The package also provides the infrastructure for associative classification (supervised discetization, mining class association rules (CARs)), and implements various association rule-based classification strategies (first match, majority voting, weighted voting, etc.).
Installation
Stable CRAN version: Install from within R with
install.packages("arulesCBA")
Current development version: Install from r-universe.
install.packages("arulesCBA",
repos = c("https://mhahsler.r-universe.dev". "https://cloud.r-project.org/"))
Usage
library("arulesCBA")
data("iris")
Learn a classifier.
classifier <- CBA(Species ~ ., data = iris)
classifier
## CBA Classifier Object
## Formula: Species ~ .
## Number of rules: 6
## Default Class: versicolor
## Classification method: first
## Description: CBA algorithm (Liu et al., 1998)
Inspect the rulebase.
inspect(classifier$rules, linebreak = TRUE)
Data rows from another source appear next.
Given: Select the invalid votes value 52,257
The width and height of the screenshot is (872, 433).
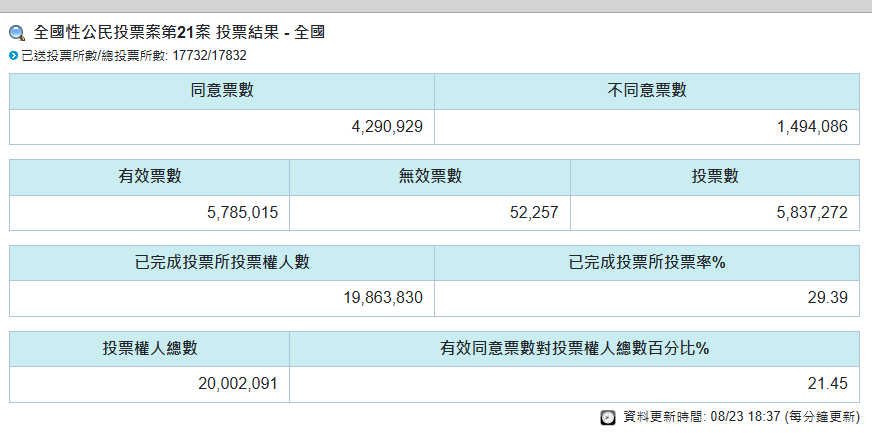Looking at the screenshot, I should [x=534, y=212].
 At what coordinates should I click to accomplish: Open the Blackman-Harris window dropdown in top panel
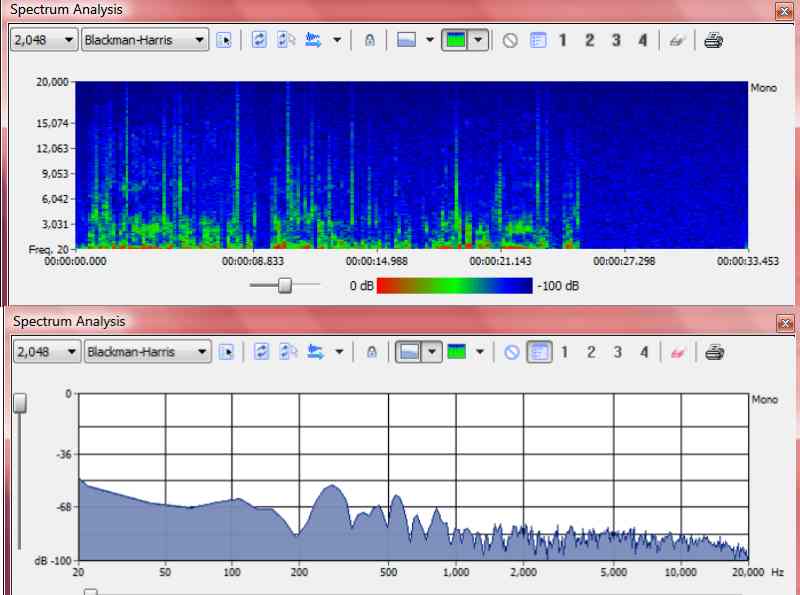(201, 41)
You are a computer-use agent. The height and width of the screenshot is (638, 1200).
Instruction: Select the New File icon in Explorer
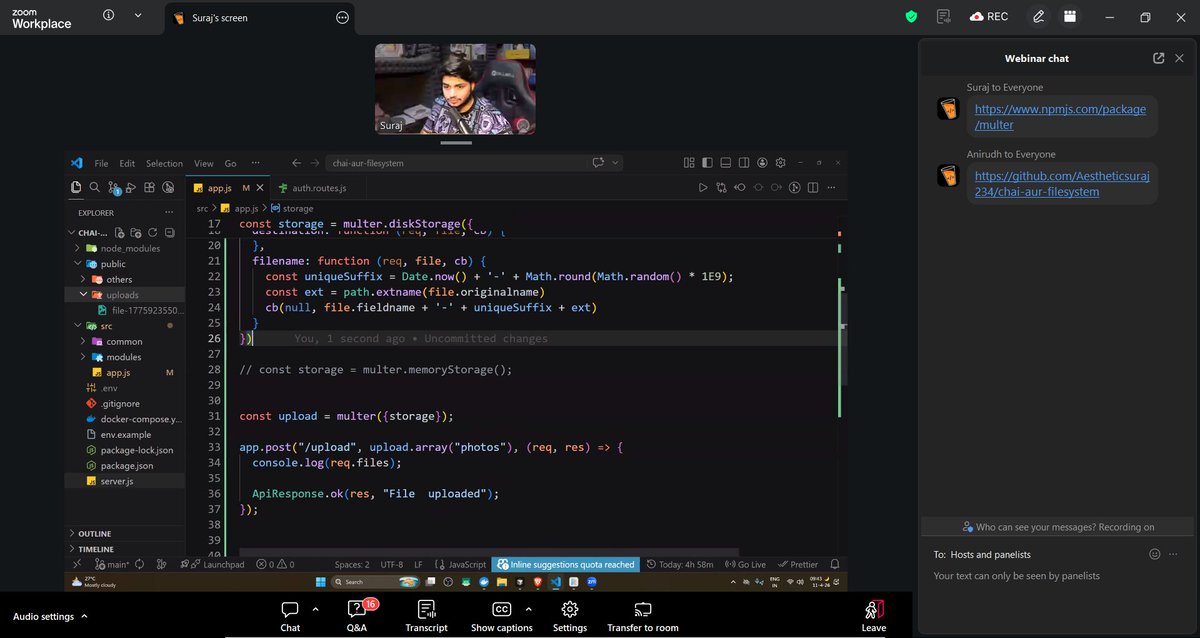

## lhs rhs support confidence coverage lift count size coveredTransactions totalErrors
## [1] {Petal.Length=[-Inf,2.45)} => {Species=setosa} 0.33 1.00 0.33 3.0 50 2 50 50
## [2] {Sepal.Length=[6.15, Inf],
## Petal.Width=[1.75, Inf]} => {Species=virginica} 0.25 1.00 0.25 3.0 37 3 37 13
## [3] {Sepal.Length=[5.55,6.15),
## Petal.Length=[2.45,4.75)} => {Species=versicolor} 0.14 1.00 0.14 3.0 21 3 21 13
## [4] {Sepal.Width=[-Inf,2.95),
## Petal.Width=[1.75, Inf]} => {Species=virginica} 0.11 1.00 0.11 3.0 17 3 5 8
## [5] {Petal.Width=[1.75, Inf]} => {Species=virginica} 0.30 0.98 0.31 2.9 45 2 4 6
## [6] {} => {Species=versicolor} 0.33 0.33 1.00 1.0 150 1 33 6
Make predictions for the first few instances of iris.
predict(classifier, head(iris))
## [1] setosa setosa setosa setosa setosa setosa
## Levels: setosa versicolor virginica
Cite This Package AS
- M. Hahsler, I. Johnson, T. Kliegr and J. Kuchar (2019). Associative Classification in R: arc, arulesCBA, and rCBA. The R Journal 11(2), pp. 254-267.
References
- M. Azmi, G.C. Runger, and A. Berrado (2019). Interpretable regularized class association rules algorithm for classification in a categorical data space. Information Sciences, Volume 483, May 2019, pp. 313-331.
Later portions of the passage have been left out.